:: ASSIGNMENT ::
The entire listing below needs to be transcribed word for word.

*** RECORDS FOR PROCESSING

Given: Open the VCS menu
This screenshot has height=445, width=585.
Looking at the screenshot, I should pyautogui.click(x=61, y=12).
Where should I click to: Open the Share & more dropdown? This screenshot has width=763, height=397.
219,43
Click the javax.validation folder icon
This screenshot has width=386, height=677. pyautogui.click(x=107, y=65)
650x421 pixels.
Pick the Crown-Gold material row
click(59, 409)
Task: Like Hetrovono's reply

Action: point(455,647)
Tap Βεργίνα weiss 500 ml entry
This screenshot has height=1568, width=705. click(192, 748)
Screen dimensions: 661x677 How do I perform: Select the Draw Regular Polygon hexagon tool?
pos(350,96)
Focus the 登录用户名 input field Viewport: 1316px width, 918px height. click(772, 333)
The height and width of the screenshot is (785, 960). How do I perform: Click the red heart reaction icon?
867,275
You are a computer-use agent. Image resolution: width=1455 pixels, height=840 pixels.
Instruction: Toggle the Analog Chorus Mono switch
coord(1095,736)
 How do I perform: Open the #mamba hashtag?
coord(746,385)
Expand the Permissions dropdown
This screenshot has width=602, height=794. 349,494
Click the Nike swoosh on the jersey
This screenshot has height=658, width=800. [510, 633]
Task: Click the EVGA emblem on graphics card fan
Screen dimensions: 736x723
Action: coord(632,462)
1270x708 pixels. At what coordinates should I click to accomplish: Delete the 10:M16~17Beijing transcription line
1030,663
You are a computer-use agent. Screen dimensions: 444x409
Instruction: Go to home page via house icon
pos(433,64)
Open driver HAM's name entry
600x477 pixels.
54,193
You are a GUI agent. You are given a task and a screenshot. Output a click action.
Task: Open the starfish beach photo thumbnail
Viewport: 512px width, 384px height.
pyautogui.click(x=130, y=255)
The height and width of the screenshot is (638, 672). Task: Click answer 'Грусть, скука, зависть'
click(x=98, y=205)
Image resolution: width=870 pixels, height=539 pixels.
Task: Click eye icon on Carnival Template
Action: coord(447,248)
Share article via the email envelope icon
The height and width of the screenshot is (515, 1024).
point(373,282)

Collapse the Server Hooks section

******

:: EXERCISE ANSWER ::
Given: Open the VCS menu
This screenshot has height=445, width=585.
Looking at the screenshot, I should pyautogui.click(x=61, y=12).
Where should I click to: Open the Share & more dropdown? This screenshot has width=763, height=397.
219,43
Click the javax.validation folder icon
This screenshot has width=386, height=677. pyautogui.click(x=107, y=65)
650x421 pixels.
Pick the Crown-Gold material row
click(59, 409)
Task: Like Hetrovono's reply

Action: point(455,647)
Tap Βεργίνα weiss 500 ml entry
This screenshot has height=1568, width=705. click(192, 748)
Screen dimensions: 661x677 How do I perform: Select the Draw Regular Polygon hexagon tool?
pos(350,96)
Focus the 登录用户名 input field Viewport: 1316px width, 918px height. click(772, 333)
The height and width of the screenshot is (785, 960). How do I perform: Click the red heart reaction icon?
867,275
You are a computer-use agent. Image resolution: width=1455 pixels, height=840 pixels.
Instruction: Toggle the Analog Chorus Mono switch
coord(1095,736)
 How do I perform: Open the #mamba hashtag?
coord(746,385)
Expand the Permissions dropdown
This screenshot has width=602, height=794. 349,494
Click the Nike swoosh on the jersey
This screenshot has height=658, width=800. [510, 633]
Task: Click the EVGA emblem on graphics card fan
Screen dimensions: 736x723
Action: coord(632,462)
1270x708 pixels. At what coordinates should I click to accomplish: Delete the 10:M16~17Beijing transcription line
1030,663
You are a computer-use agent. Screen dimensions: 444x409
Instruction: Go to home page via house icon
pos(433,64)
Open driver HAM's name entry
600x477 pixels.
54,193
You are a GUI agent. You are given a task and a screenshot. Output a click action.
Task: Open the starfish beach photo thumbnail
Viewport: 512px width, 384px height.
pyautogui.click(x=130, y=255)
The height and width of the screenshot is (638, 672). Task: Click answer 'Грусть, скука, зависть'
click(x=98, y=205)
Image resolution: width=870 pixels, height=539 pixels.
Task: Click eye icon on Carnival Template
Action: coord(447,248)
Share article via the email envelope icon
The height and width of the screenshot is (515, 1024).
point(373,282)

Collapse the Server Hooks section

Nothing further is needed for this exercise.